Starting at the line that contains "This screenshot has height=746, width=1618.", output each line through the end of the data exactly, and nothing more.

┌──

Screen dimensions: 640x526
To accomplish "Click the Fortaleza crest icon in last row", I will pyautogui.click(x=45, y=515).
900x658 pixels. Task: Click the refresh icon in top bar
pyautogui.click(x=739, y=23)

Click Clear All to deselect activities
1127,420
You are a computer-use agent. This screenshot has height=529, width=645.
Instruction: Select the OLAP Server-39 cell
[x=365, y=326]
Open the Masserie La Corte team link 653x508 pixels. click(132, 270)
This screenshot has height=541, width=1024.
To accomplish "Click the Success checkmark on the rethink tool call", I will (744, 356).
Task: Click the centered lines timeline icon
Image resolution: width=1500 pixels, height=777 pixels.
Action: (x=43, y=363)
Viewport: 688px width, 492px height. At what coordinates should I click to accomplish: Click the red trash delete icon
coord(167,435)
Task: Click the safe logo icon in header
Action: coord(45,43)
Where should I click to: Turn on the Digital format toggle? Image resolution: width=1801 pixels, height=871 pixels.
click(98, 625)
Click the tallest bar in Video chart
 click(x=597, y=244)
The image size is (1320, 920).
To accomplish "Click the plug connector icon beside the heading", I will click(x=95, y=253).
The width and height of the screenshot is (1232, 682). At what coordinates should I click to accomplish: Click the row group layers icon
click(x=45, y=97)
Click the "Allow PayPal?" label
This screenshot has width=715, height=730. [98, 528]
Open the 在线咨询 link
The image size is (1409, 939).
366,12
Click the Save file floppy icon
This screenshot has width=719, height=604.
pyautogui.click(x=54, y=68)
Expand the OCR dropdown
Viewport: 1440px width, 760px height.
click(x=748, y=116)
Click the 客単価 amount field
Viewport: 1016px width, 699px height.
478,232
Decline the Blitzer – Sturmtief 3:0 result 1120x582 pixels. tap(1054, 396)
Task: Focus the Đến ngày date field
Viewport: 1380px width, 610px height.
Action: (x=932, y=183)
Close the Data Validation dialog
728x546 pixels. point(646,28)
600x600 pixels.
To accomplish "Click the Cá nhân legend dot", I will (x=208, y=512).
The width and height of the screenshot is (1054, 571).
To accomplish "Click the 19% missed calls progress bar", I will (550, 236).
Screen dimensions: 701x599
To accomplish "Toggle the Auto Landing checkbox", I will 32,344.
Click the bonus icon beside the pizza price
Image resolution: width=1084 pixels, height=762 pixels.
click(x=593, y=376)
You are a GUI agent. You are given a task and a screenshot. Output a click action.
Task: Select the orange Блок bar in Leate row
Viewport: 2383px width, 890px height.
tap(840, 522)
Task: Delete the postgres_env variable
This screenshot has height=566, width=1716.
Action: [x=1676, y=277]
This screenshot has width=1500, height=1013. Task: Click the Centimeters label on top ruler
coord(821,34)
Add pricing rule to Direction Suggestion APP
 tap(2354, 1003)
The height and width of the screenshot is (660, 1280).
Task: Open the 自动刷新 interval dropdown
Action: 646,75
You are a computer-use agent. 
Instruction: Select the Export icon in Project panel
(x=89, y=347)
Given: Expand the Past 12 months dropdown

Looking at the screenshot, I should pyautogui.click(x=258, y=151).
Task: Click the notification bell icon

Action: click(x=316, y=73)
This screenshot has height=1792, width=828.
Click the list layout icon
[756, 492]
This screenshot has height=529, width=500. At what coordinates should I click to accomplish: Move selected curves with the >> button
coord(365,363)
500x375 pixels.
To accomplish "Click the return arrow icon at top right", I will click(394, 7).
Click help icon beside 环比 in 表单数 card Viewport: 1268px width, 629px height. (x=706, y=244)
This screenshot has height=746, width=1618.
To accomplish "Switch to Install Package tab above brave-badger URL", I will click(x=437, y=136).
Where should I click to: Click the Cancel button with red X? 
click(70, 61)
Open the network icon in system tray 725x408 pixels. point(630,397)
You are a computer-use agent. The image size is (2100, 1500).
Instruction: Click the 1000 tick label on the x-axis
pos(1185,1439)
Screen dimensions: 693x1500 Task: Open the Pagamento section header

└──

--- ANSWER BOX ---
This screenshot has height=746, width=1618.
To accomplish "Switch to Install Package tab above brave-badger URL", I will click(x=437, y=136).
Where should I click to: Click the Cancel button with red X? 
click(70, 61)
Open the network icon in system tray 725x408 pixels. point(630,397)
You are a computer-use agent. The image size is (2100, 1500).
Instruction: Click the 1000 tick label on the x-axis
pos(1185,1439)
Screen dimensions: 693x1500 Task: Open the Pagamento section header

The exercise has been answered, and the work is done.